No começo dos anos 60 morávamos na Av. Santo Amaro, próximo ao Hospital São Luis. Paralela à avenida havia uma ruazinha pequena, com vários sobradinhos geminados, muito tranqüila, quase não passava carro. Era ali que juntavam os meninos e meninas do pedaço para as brincadeiras de rua. Jogávamos peteca, queimada, vôlei, andávamos de patins, patinetes e bicicletas. Bolas de gude, pipas e outras mais.
Eu, com 11, 12 anos, não via a hora de chegar da escola, tirar o carrancudo uniforme de colégio de freiras, vestir minha calça "rancheiro", meu "bamba" e ir me juntar à turma. Aos sábados e domingos valia ir de saia plissada de Tergal e conjunto de Banlon.
De vez em quando eu tinha um grave problema: minha mãe, atarefada com os afazeres domésticos, me impunha meu irmão de 3, 4 anos para eu tomar conta. E aí, michava a liberdade de brincar à vontade.
E ela ainda dizia: – Nelsinho, não larga a mão da sua irmã!
Mas como correr, brincar, jogar bola com um molequinho grudado na minha mão?
Só me restava uma alternativa: juntava algumas meninas e caminhávamos pelas ruas vizinhas para dar uma canseira nele e logo levá-lo para casa, alegando que ele estava exausto. E íamos descobrindo os arredores.
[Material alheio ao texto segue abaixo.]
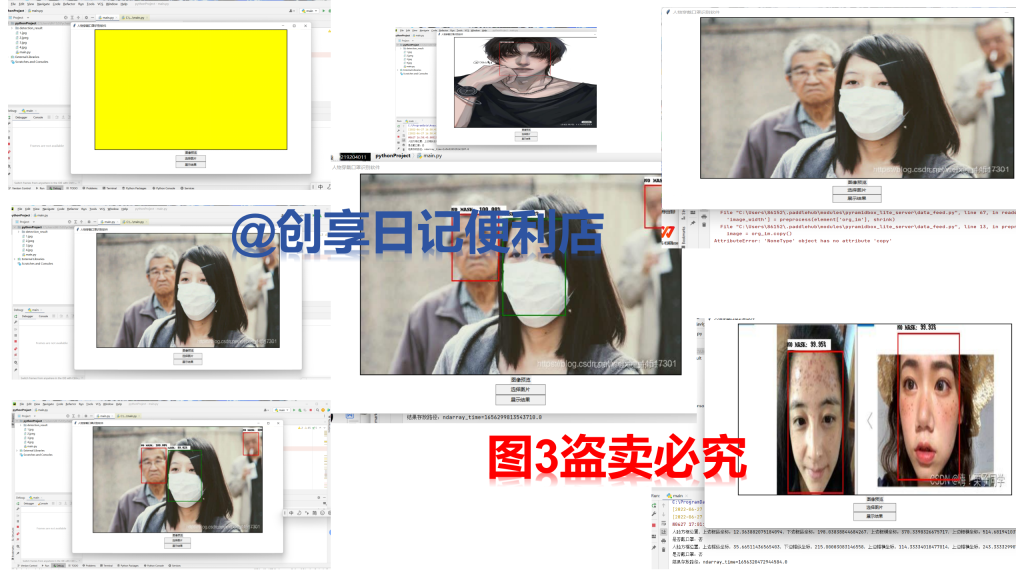Click the 选择图片 button in the face app
This screenshot has width=1024, height=576.
[x=521, y=388]
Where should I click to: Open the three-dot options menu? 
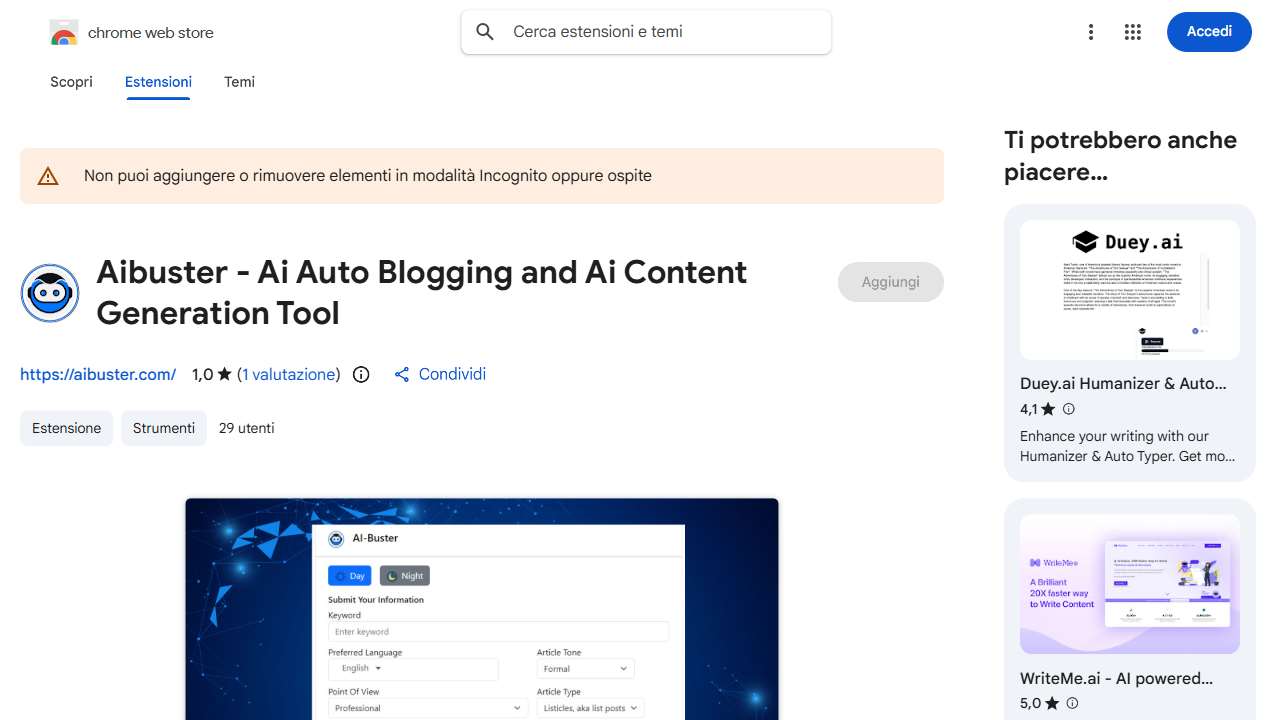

Num desses passeios, vimos uma porta entreaberta. Era os fundos do Hospital São Luis, mais precisamente um necrotério, onde os defuntos aguardavam o serviço funerário. Crianças curiosas, é claro que entramos pois não havia ninguém vivo por ali. Só mortos. Ficamos apavoradas, meu irmão mais ainda, e saímos correndo para casa.
Apesar do susto, me valeu muito, pois toda vez que minha mãe me mandava levar meu irmãozinho comigo eu passava pela local apavorante e ele logo queria ir para casa.
Por essa e por outras é que acho que meu irmão não gosta de mim!